— start DOCUMENT SEGMENT —

Fabiola Méndez: So for example, there’s aguinaldo jíbaro – [music]
…or there’s the aguinaldo cagueño, or there’s the aguinaldo yumac – [music]
…and each one of them have a different melody, a different chord progression. But what’s most important is that I could sing the exact same words I recited over all of those. It would sound differently, but they would all fit in the metric of the aguinaldo.
Alana: What’s even more incredible, is that the trovador will also often be improvising based on a prompt from the audience. That line is called the ‘pie forzado’, but it doesn’t start the song off. It actually ends it.
ARCHIVAL – Irvin Santiago Cuatrista y Trovador Music
Locutor: “Y decidido a vencerte.”
Alana: So the trovador is making up the lyrics on the spot in order to LAND on the pie forzado.
ARCHIVAL – Irvin Santiago Cuatrista y Trovador Music
Irvin Santiago: “En esto de improvisar, en esto de improvisar, he podido conocerte.”
Alana: They have to work backwards, fitting the rhyme structure, with the cuatro accompanying.
ARCHIVAL – Irvin Santiago Cuatrista y Trovador Music
Irvin Santiago: “Ese plan hoy se te invierte…”
Alana: It is a stunning tradition to witness.
ARCHIVAL – Irvin Santiago Cuatrista y Trovador Music
Irvin Santiago: Llegue como la marea, bien puesto pa’ la pelea, y decidido a vencerte, bien puesto pa’ la pelea y decidido a vencerte…
Fabiola Méndez: When you think about the jíbaros and the old trovadores and trovadoras, a lot of them did not go to school or went to school maybe until second grade. They would be often called analfabetas. So they didn’t necessarily know how to read or write, but they understood the rhythm of how you make these words fit and how you create the entire verse.
Alana: The cuatro can do all that traditional magic, but it’s also in a new era of music. Fabiola composes and sings her own songs, she even has an electric cuatro that she’s experimenting with.
The cuatro has been in pop music before, even at the top of the charts in Despacito a few years ago. Those opening notes on the cuatro were heard around the world in the song of the summer in 2017.
ARCHIVAL – Despacito: Luis Fonsi ft. Daddy Yankee
Alana: But there’s no denying that it’s having a moment with the Bad Bunny album.

— end DOCUMENT SEGMENT —

§ TASKS AND EXERCISES:
[1] According to the cuatro transcript, why does a trovador have to work backwards when improvising? Answer in one to three sentences.
[2] In the cuatro transcript, which song carried the instrument's opening notes around the world in 2017?
[3] Pick up the cuatro transcript right after its last line and keep it going.

— start INFORMATION PROVIDED —

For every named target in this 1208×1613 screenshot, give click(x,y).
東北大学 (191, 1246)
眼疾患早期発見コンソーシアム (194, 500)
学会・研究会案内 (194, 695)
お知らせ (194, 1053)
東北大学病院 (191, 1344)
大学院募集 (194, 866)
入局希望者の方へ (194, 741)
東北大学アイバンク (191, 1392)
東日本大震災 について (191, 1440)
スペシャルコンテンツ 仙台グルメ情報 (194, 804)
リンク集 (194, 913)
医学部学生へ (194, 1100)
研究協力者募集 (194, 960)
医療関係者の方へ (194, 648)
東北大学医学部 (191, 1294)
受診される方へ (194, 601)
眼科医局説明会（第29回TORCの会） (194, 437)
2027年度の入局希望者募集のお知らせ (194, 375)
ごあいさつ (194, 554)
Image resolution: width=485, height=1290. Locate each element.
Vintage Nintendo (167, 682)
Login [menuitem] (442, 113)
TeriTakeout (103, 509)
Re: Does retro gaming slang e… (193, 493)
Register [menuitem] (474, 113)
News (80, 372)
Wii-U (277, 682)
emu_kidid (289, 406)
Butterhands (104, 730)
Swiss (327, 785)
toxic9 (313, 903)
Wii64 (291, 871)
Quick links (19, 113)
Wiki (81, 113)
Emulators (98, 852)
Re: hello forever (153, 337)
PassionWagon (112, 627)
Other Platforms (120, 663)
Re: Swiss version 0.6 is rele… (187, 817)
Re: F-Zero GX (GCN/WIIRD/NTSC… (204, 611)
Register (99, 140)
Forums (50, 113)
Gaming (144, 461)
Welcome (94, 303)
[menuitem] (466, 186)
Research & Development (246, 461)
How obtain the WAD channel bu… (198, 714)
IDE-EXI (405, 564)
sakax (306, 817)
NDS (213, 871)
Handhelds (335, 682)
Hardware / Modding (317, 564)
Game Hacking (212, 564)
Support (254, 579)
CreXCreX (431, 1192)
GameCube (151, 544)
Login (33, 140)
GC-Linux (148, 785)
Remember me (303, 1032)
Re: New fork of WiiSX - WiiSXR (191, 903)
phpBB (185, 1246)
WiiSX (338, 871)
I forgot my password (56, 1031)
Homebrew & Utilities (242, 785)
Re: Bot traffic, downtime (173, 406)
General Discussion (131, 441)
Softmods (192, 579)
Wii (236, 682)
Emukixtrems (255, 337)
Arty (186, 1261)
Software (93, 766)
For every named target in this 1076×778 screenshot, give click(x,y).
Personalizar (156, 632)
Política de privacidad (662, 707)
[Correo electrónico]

— end INFORMATION PROVIDED —

§ TASK-BY-TASK ANSWERS:
[1] The pie forzado, a line often given by the audience, ends the song instead of starting it. The trovador makes up the lyrics on the spot so that they land on that line while fitting the rhyme structure.

[2] Despacito, by Luis Fonsi featuring Daddy Yankee.

[3]
Alana: How do you think the cuatro feels about being in the spotlight so much right now? Is it shy? Is it nervous about being on tour? Is it –
Fabiola Méndez: I think it’s like, hello about time! [risa] I definitely think so. It’s like, yeah, I deserve this. I’ve been working for, for long, for long enough.
Alana: Coming up next: who would the cuatro be, if the cuatro were a person?
This is La Brega.
BREAK
Irvin Santiago: No olvides el lelolai que la lucha es la que hay….
Alana: Irvin Santiago is both a cuatrista AND a trovador. It’s quite rare to master both of these complicated languages, but Irvin does.
Irvin Santiago: Por eso yo tengo siempre la banderita aquí, pa que sepa que mire esto no es mío, esto es de Puerto Rico…
Alana: He was seven years old when he first played a cuatro. All he had to do was strum the strings…
Irvin Santiago: Y yo me quedé maravillado del sonido…
Alana: And he fell in love with the brilliance of the sound. And also, of the smell.
Irvin Santiago: El olor del cuatro.
Alana: That first cuatro smelled of wood, of his grandmother’s farm, of clambering over tree trunks and swimming in rivers in Morovis.
Irvin Santiago: Y yo me acuerdo ese olor a madera, a la casa de mi abuela, a la finca, al la cejadero, a la naturaleza.
Alana: That’s part of the cuatro’s magic, that it’s a portal.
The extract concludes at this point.